The Smithsonian exhibit was a nice, colorful display, that guided you through the life of Jim and his many forms of creative media. From his graphic design (which I was excited to learn about!) to his cartooning to his comic books to his sculptures to commercials to the Muppets we all know and love, I was able to see this evolution, and see the pages in his sketchbook (which, by the way, were full of swirls and doodles in Sharpie and colored pencil). This was the down and dirty stuff....scribbles in faded marker on the back of a menu, covered in coffee stains that laid out ideas for sets and Muppet sketches. I stood before the actual original drawing for the set idea for the Muppet Show and my heart actually skipped a beat.

Then of course there was Kermit (who, little known fact, was originally constructed out of a ping pong ball and one of Jim's mother's old coats). There were some Dark Crystal characters. Ernie. Bert. And Rolph the dog made an appearance. I left there feeling inspired and changed. But I could have used a little more Muppet viewing. I wanted to stare at more of these creatures of wonder for hours and see the handiwork, the glue drips, the recycled materials and the stitches that they were made of.

So I randomly struck up conversation with the lady at the front desk (who, was nice enough to offer me the student discount, despite me not having any proof of the sort). She casually mentioned that there was a permanent display of the Muppets up the street at the Center for Puppetry Arts, a museum of only puppets, that was actually established with the help of Jim Henson.

Whaaa? I had no idea. I ran out the door hopped in Janis (my oh-so-reliable vehicle, who loves the warm weather!) as quickly as possible. If there were Muppets to be seen and they were in that town, I was not wasting time here.

The sun was shining and I felt as if I was heading down the yellow brick road. (Sidenote: I actually lost the top of my sunroof leaving the parking garage. Somehow I managed to make the clearance on the way in, but the incline on the way out snapped off the top to my sunroof and it flew off the back, leaving a gaping hole in my roof. A random jogger was passing by, saw this happen and handed me the sunroof.

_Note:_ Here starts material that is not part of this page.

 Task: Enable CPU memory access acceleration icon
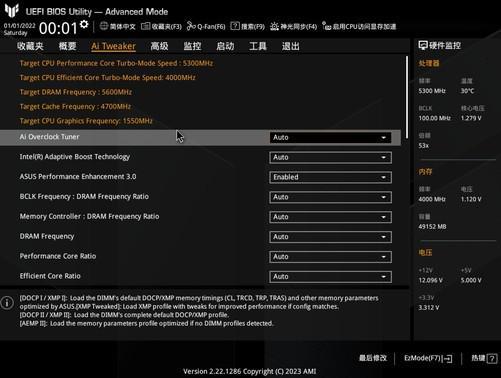point(326,26)
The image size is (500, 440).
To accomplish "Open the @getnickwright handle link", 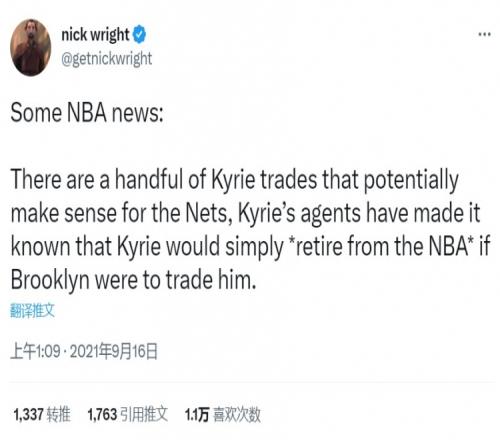I will tap(107, 59).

I know this should have phased me more than it did, but the whole transaction in my overly excited state reminded me for no reason at all of that scene in Muppets Take Manhattan, when Gregory Hines has his skates taken by Miss Piggy in the park. I know...they're not even related. But if you haven't seen it, you should at least You Tube that right away.)

Sunroofless, I found my way to the Puppet Museum (thankfully, I had a nice collection of colored duct tape that my friend Rox gave me for Christmas, so I did some quick repair on Janis), and there, amidst a flock of first graders on a field trip, and for a ridiculously discounted price (I think the front desk dude saw a sense of urgency in my eyes), I found it.

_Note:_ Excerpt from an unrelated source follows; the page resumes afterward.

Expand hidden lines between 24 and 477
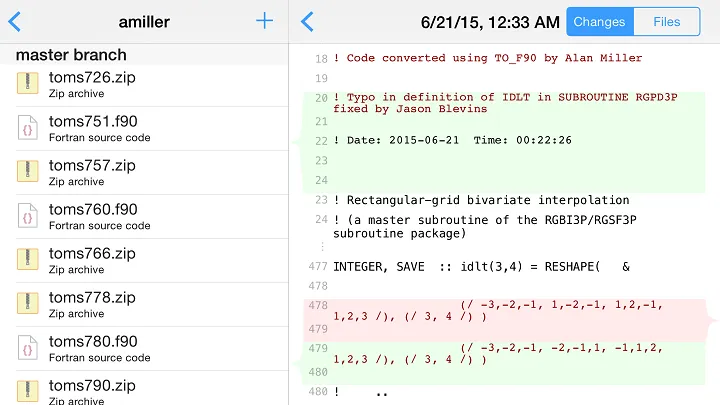Screen dimensions: 720x405 click(x=322, y=246)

Ahhhhhh...Muppets (the signs said no photography, but if you drove 19 hours to see this, I think you would take pictures too...enjoy!) Jaw dropped, heart beating, I stood before these creatures and took it all in. I ate lunch out of the vending machine so that I could spend more time there, seeing how they were made, and how Jim's brilliant ideas were realized, from a napkin drawing to life-like puppets that have made their way into my heart. The Doozers. The Fraggles. Big Bird. Pigs in Space. The door knockers from the Labyrinth. The word amazing does not do this man's work any justice. He was pure genius.

Needless to say, I took away a lot from my day of Muppets and learning about Jim Henson. Most importantly I learned that it's important to just put your ideas out there, and try to acknowledge but excuse the fear (that I have come to know in creating) of rejection or the need to perfect everything before it is seen. While I am sure that there were many raised eyebrows at the sight of Jim's zany creations and ideas that began to surface in the 60's, he believed in himself and knew he had a worthwhile story to tell. And for the opportunity to learn his story, I am forever grateful.

Remember these guys? Mahna mahna! Doot-doot-doo-doot-doot...

I know these guys were behind glass. But you would practically smell the polyesther of Bert's super cool V-neck sweater.